### What you will do
When you reach the entries below, transcribe each one exactly as it stands.

### Entries shown
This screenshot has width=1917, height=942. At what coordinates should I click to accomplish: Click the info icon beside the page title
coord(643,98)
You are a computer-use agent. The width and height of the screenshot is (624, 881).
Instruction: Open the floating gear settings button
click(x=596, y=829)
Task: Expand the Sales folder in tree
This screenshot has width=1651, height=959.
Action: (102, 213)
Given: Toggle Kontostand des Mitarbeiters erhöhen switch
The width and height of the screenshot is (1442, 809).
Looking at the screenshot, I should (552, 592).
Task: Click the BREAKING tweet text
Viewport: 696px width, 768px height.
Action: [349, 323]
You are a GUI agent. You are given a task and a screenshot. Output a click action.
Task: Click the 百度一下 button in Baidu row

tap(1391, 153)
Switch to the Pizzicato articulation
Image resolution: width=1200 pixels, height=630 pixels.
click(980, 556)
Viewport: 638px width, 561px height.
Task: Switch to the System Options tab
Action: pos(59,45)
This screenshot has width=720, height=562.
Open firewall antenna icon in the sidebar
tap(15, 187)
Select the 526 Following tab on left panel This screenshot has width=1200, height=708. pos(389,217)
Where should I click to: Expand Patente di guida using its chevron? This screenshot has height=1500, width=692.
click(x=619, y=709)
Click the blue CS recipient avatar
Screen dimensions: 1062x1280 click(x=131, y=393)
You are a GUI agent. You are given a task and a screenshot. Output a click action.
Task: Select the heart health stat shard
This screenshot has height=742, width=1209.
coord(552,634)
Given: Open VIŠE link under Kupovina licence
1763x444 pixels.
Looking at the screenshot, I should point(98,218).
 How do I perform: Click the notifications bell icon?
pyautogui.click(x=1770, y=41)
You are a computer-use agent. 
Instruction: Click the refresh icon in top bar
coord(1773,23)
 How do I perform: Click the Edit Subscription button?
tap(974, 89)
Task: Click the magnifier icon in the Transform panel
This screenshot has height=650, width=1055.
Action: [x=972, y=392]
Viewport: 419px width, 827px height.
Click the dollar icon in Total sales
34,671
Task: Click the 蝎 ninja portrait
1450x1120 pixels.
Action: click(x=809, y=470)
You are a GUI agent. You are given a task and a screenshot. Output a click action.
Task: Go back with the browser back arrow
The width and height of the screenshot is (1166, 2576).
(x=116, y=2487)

### Expected output
This screenshot has width=1917, height=942. At what coordinates should I click to accomplish: Click the info icon beside the page title
coord(643,98)
You are a computer-use agent. The width and height of the screenshot is (624, 881).
Instruction: Open the floating gear settings button
click(x=596, y=829)
Task: Expand the Sales folder in tree
This screenshot has width=1651, height=959.
Action: (102, 213)
Given: Toggle Kontostand des Mitarbeiters erhöhen switch
The width and height of the screenshot is (1442, 809).
Looking at the screenshot, I should (552, 592).
Task: Click the BREAKING tweet text
Viewport: 696px width, 768px height.
Action: [349, 323]
You are a GUI agent. You are given a task and a screenshot. Output a click action.
Task: Click the 百度一下 button in Baidu row

tap(1391, 153)
Switch to the Pizzicato articulation
Image resolution: width=1200 pixels, height=630 pixels.
click(980, 556)
Viewport: 638px width, 561px height.
Task: Switch to the System Options tab
Action: pos(59,45)
This screenshot has width=720, height=562.
Open firewall antenna icon in the sidebar
tap(15, 187)
Select the 526 Following tab on left panel This screenshot has width=1200, height=708. pos(389,217)
Where should I click to: Expand Patente di guida using its chevron? This screenshot has height=1500, width=692.
click(x=619, y=709)
Click the blue CS recipient avatar
Screen dimensions: 1062x1280 click(x=131, y=393)
You are a GUI agent. You are given a task and a screenshot. Output a click action.
Task: Select the heart health stat shard
This screenshot has height=742, width=1209.
coord(552,634)
Given: Open VIŠE link under Kupovina licence
1763x444 pixels.
Looking at the screenshot, I should point(98,218).
 How do I perform: Click the notifications bell icon?
pyautogui.click(x=1770, y=41)
You are a computer-use agent. 
Instruction: Click the refresh icon in top bar
coord(1773,23)
 How do I perform: Click the Edit Subscription button?
tap(974, 89)
Task: Click the magnifier icon in the Transform panel
This screenshot has height=650, width=1055.
Action: [x=972, y=392]
Viewport: 419px width, 827px height.
Click the dollar icon in Total sales
34,671
Task: Click the 蝎 ninja portrait
1450x1120 pixels.
Action: click(x=809, y=470)
You are a GUI agent. You are given a task and a screenshot. Output a click action.
Task: Go back with the browser back arrow
The width and height of the screenshot is (1166, 2576).
(x=116, y=2487)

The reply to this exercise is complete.